##### Task inputs #####
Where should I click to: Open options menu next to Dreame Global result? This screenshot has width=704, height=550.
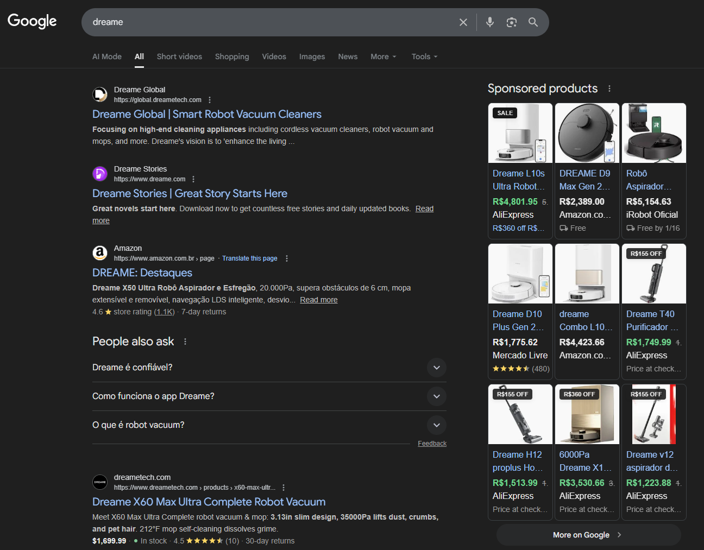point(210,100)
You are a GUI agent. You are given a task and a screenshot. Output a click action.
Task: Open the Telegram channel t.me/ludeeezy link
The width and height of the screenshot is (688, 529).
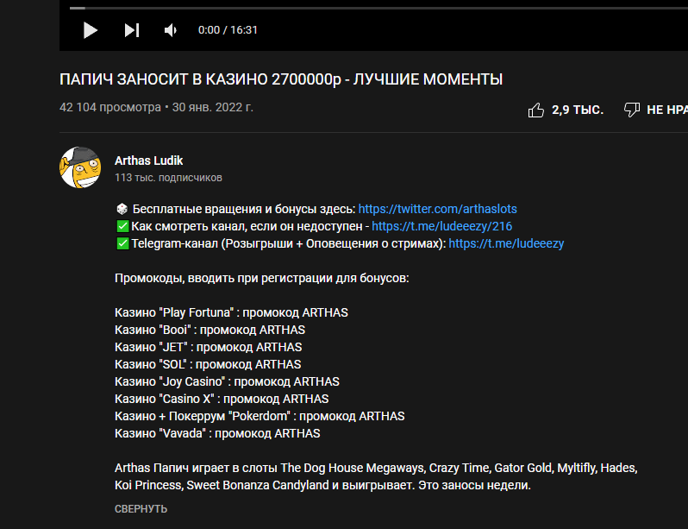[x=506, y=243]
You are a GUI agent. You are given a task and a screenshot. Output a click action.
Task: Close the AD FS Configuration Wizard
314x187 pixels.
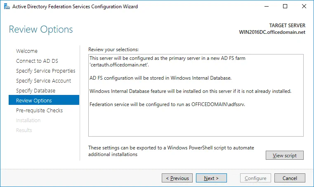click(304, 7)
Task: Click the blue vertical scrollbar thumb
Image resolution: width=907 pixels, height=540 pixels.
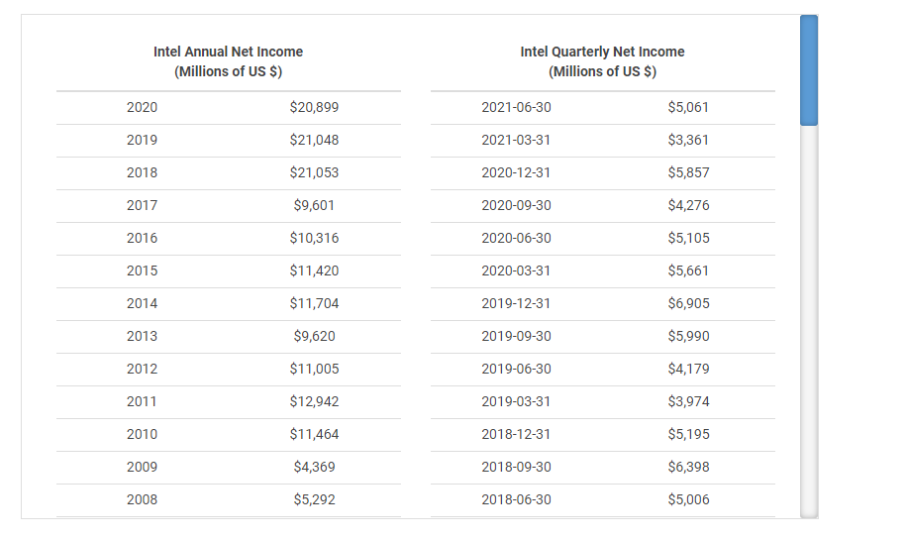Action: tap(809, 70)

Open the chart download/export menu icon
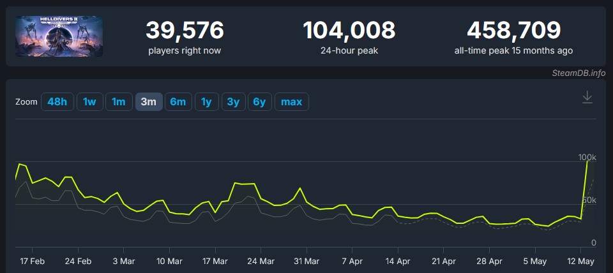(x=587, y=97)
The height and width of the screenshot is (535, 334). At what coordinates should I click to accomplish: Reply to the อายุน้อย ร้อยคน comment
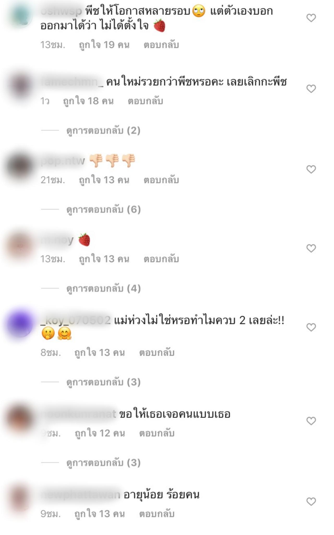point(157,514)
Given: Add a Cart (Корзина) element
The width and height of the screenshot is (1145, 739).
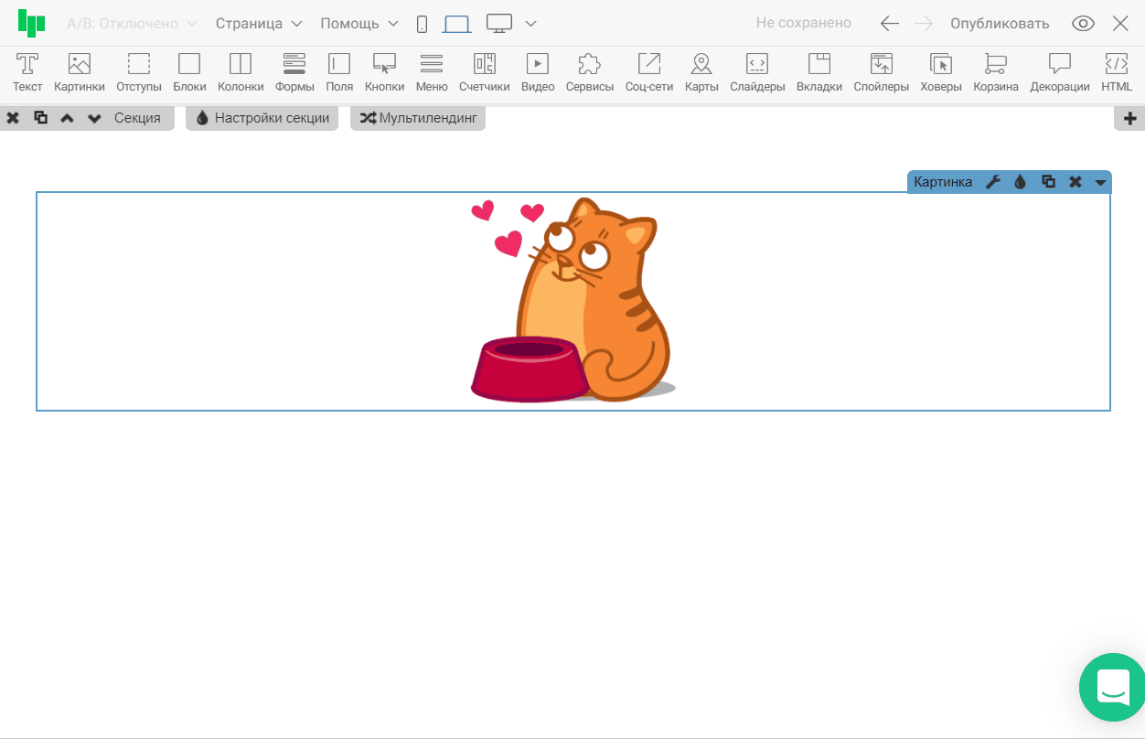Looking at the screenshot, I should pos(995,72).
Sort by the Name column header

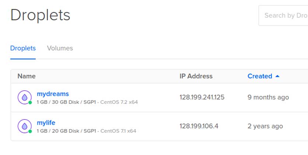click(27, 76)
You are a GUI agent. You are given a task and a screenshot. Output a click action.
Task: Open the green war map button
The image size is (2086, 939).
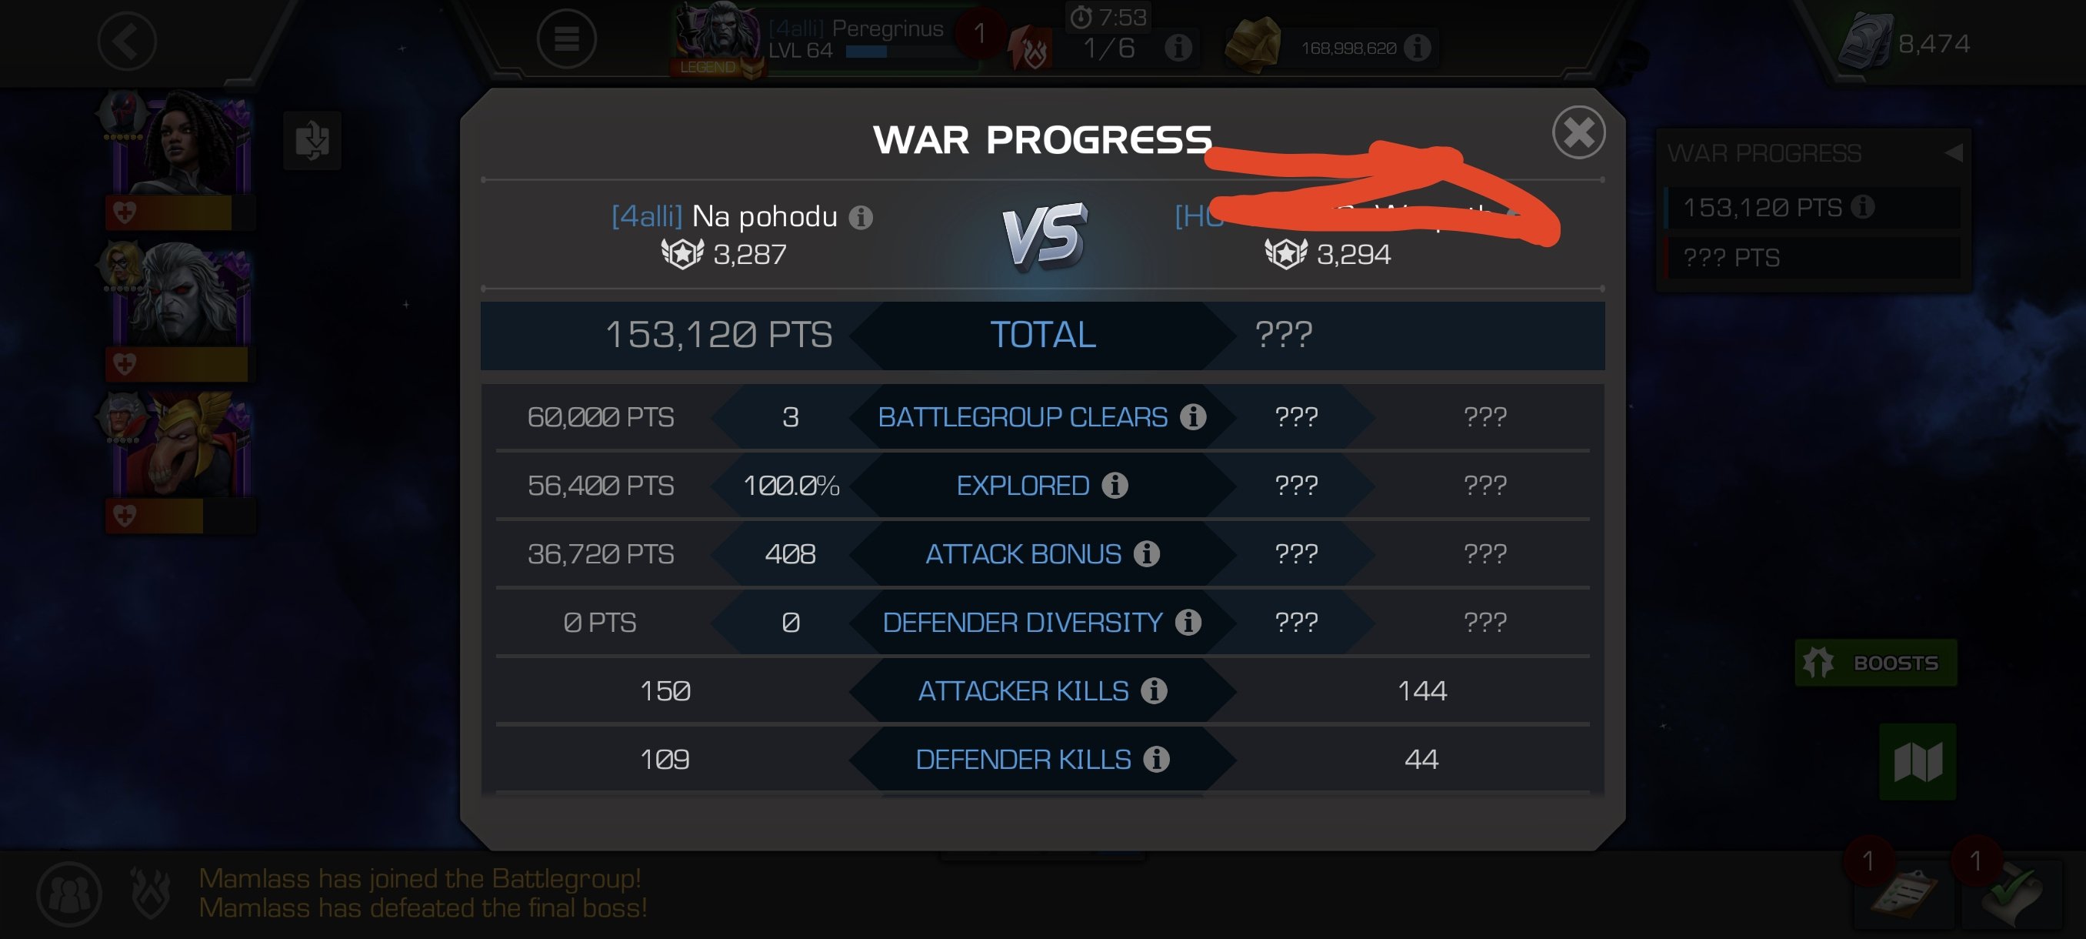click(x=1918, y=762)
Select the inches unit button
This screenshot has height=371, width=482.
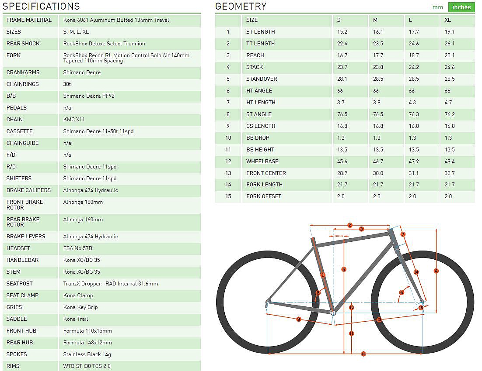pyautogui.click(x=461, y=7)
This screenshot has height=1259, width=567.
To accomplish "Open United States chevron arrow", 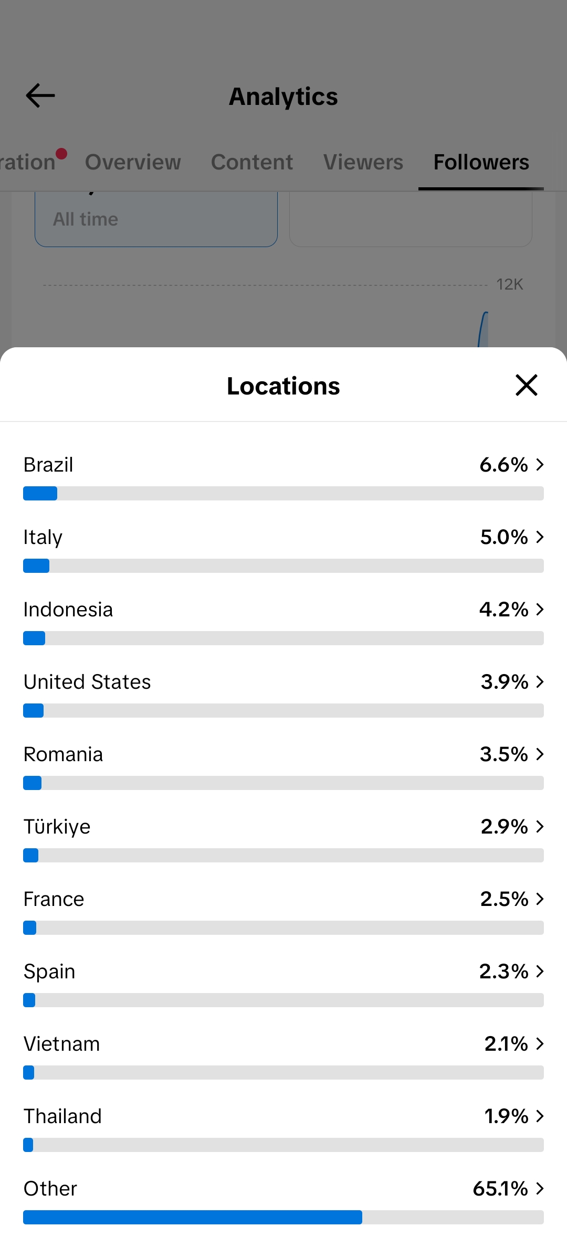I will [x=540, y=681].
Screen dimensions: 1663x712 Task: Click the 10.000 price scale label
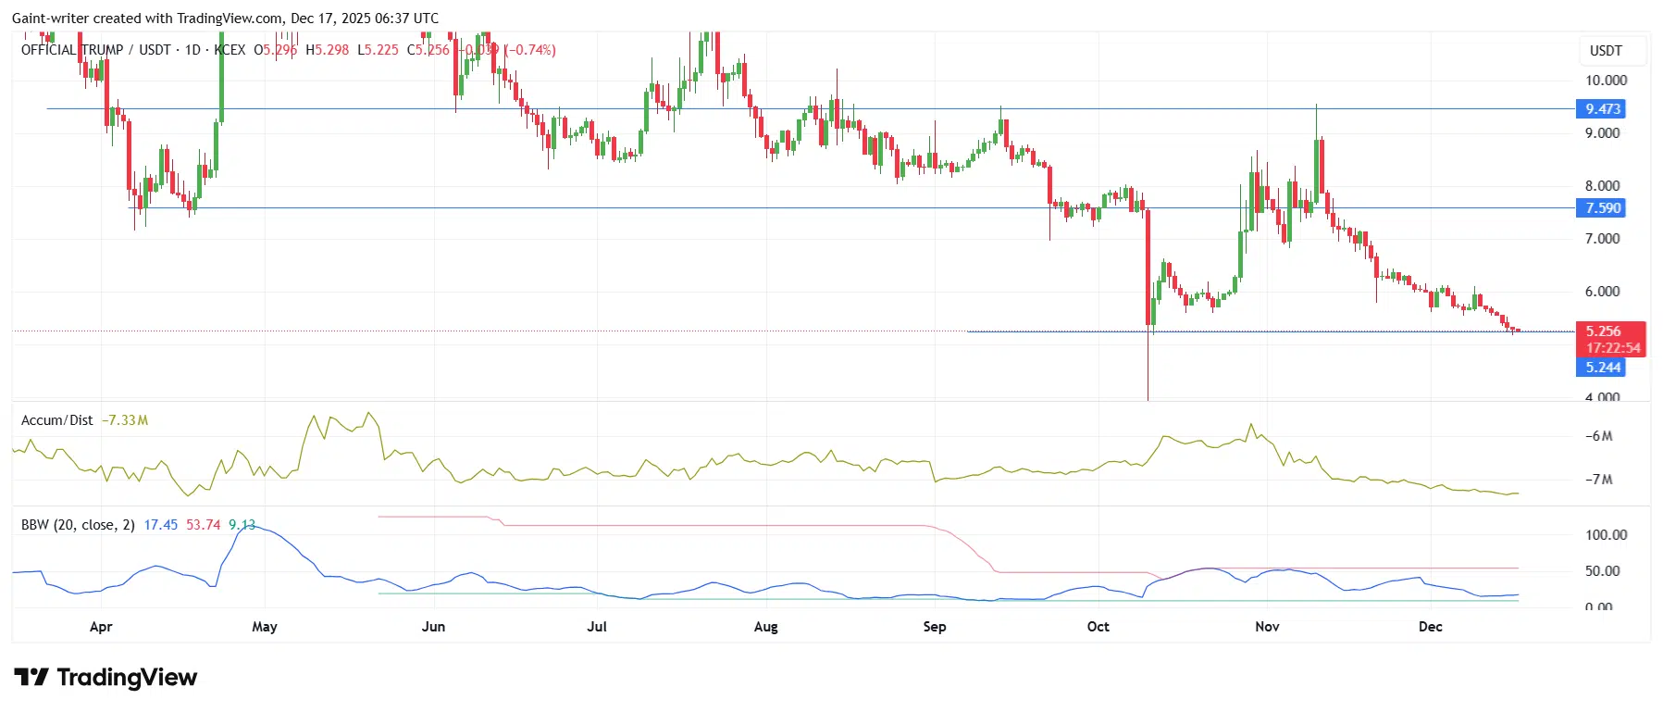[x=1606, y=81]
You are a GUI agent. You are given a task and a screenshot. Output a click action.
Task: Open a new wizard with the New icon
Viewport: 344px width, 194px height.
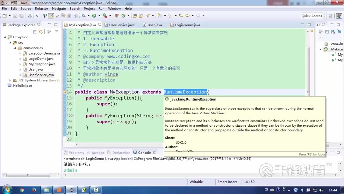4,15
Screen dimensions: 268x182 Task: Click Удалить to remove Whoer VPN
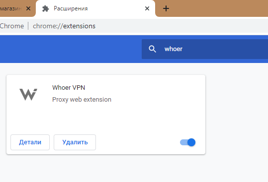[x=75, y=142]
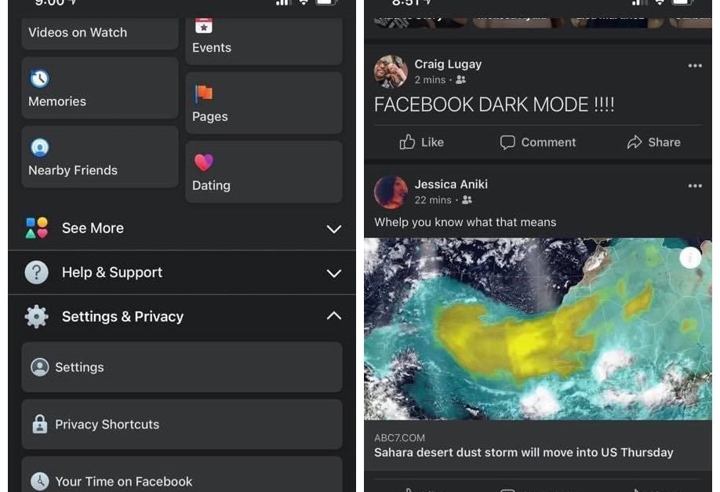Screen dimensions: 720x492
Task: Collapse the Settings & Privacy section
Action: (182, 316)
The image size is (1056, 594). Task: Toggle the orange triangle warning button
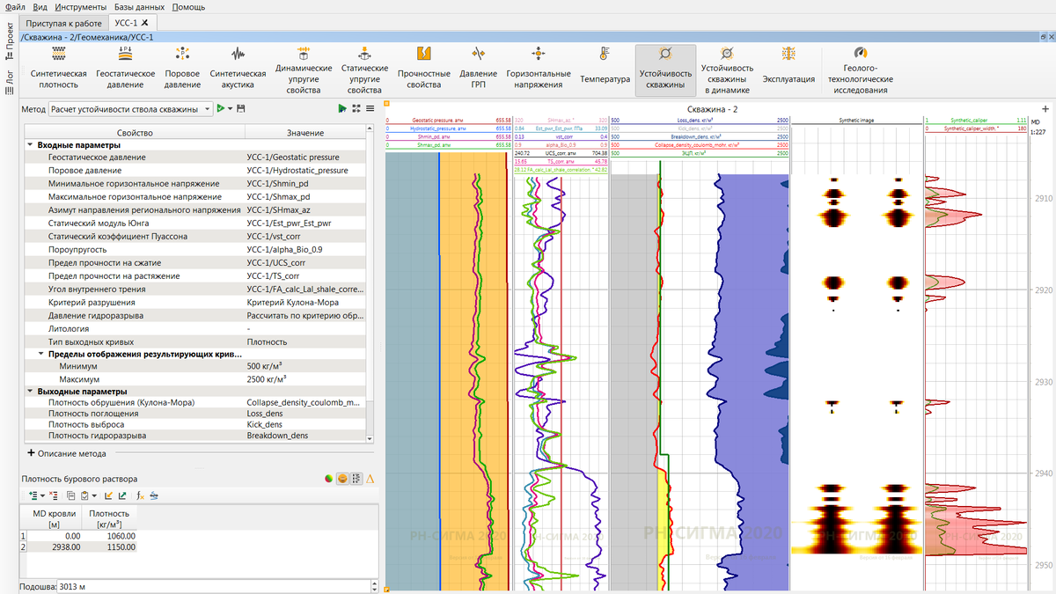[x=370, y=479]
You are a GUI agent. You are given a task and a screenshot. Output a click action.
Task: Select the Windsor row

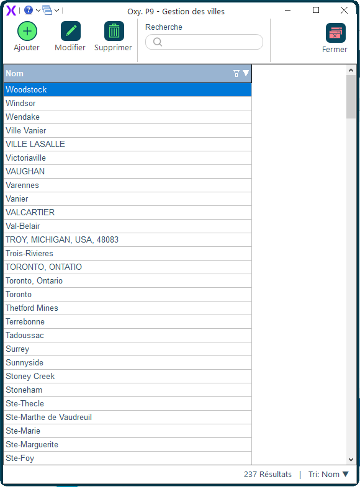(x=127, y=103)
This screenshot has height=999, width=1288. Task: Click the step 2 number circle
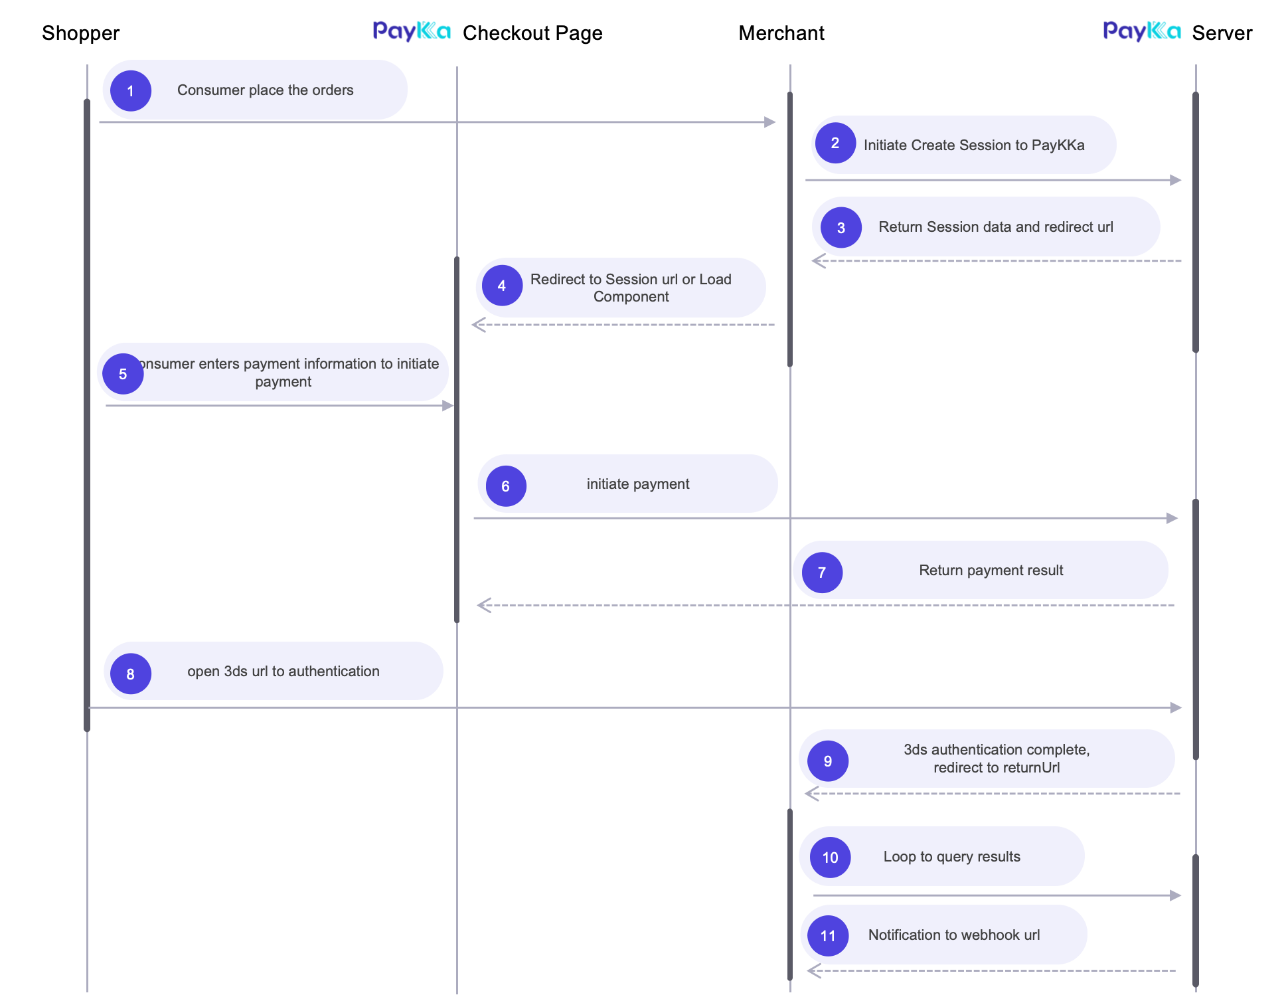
#####
- **What is expected**
Please give again the entries word for word, starting at the first line and ending with the line that contains "Task: Open the Telegram"; include both of those lines but none of the pictures.

- **Written response**
Where should I click to: Open options menu next to Dreame Global result? This screenshot has width=704, height=550.
point(210,100)
You are a GUI agent. You are given a task and a screenshot. Output a click action.
Task: Open the Telegram channel t.me/ludeeezy link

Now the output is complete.